Overview: Bionic Nanomaterials
Research activities in the McAlpine Research Group have primarily focused on bionic nanotechnologies, for fundamental and applied research in the biomedical and energy sciences. Bionics is defined as "The study of mechanical systems that function like living organisms or parts of living organisms." The development of a method for interfacing high performance devices with biology could yield breakthroughs in regenerative medicine, smart prosthetics, and human-machine interfaces. Yet, most high quality inorganic materials are two dimensional, hard and brittle, and their crystallization generally requires high temperatures for maximally efficient performance. These properties render the corresponding devices incompatible with biology, which is three dimensional, soft, and temperature sensitive. Nanotechnology provides a route for overcoming these dichotomies, by altering the mechanics of materials while revealing new effects due to size scaling.

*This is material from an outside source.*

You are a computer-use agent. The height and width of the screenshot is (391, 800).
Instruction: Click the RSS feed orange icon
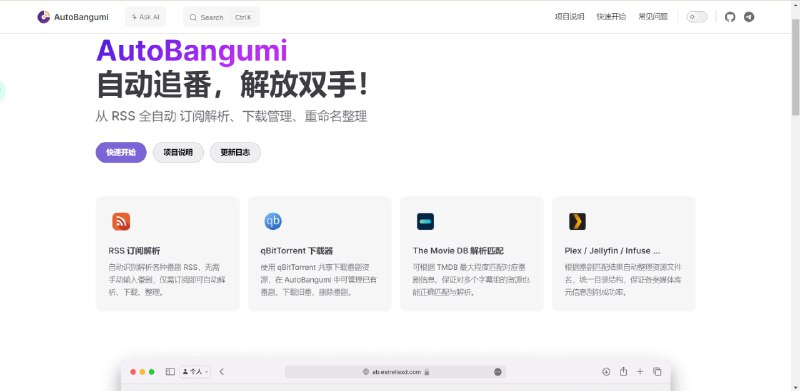(x=121, y=222)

The novel properties of nanomaterials coupled with 'living' platforms may enable exciting avenues in fundamental nano-bio interface studies and a variety bioMEMS applications, including the creation of augmented bionic nanosystems.
I. Bionic Nanosystems
The ability to three-dimensionally interweave biological tissue with functional electronics could enable the creation of bionic organs possessing enhanced functionalities over their biological counterparts. We are developing novel strategies for additive manufacturing (3D printing) of biological cells with a variety of nanoelectronic elements and functionalities. As a proof of concept, we have 3D printed bionic ears in the anatomic geometries of human ears. The printed ears contain interwoven conducting nanoparticle inks, which permit the organs to exhibit inductive electronic sensing for radio frequency reception.
II. Bionic Nanosensors
The synergism of nanotechnology and molecular biology may enable new frontiers in biomimetic detection. Chemical and biological sensing requires a recognition platform to selectively detect target analytes. Our group has developed new methods for linking biorecognition molecules such as peptides with nanosensors to enable sensitive and selective detection of various species. Further, we've shown the silk-mediated interfacing of graphene nanosensors onto biomaterials such as teeth. These advances may enable novel, versatile platforms for ubiquitous target detection and point-of-care diagnostics.
III. Bionic Nanoenergy
The development of a method for interfacing energy conversion materials with biology could enable new avenues of powering portable, wearable, and implantable biomedical devices. Piezoelectric materials such as PZT are particularly interesting due to their highly efficient electromechanical coupling, but are difficult to synthesize at nanometer scales. Our group has developed new methods for the generation and characterization of PZT nanomaterials. In addition, we've demonstrated the ability to biointerface these nanomaterials with cells and tissue, for investigations in biomechanics and energy harvesting.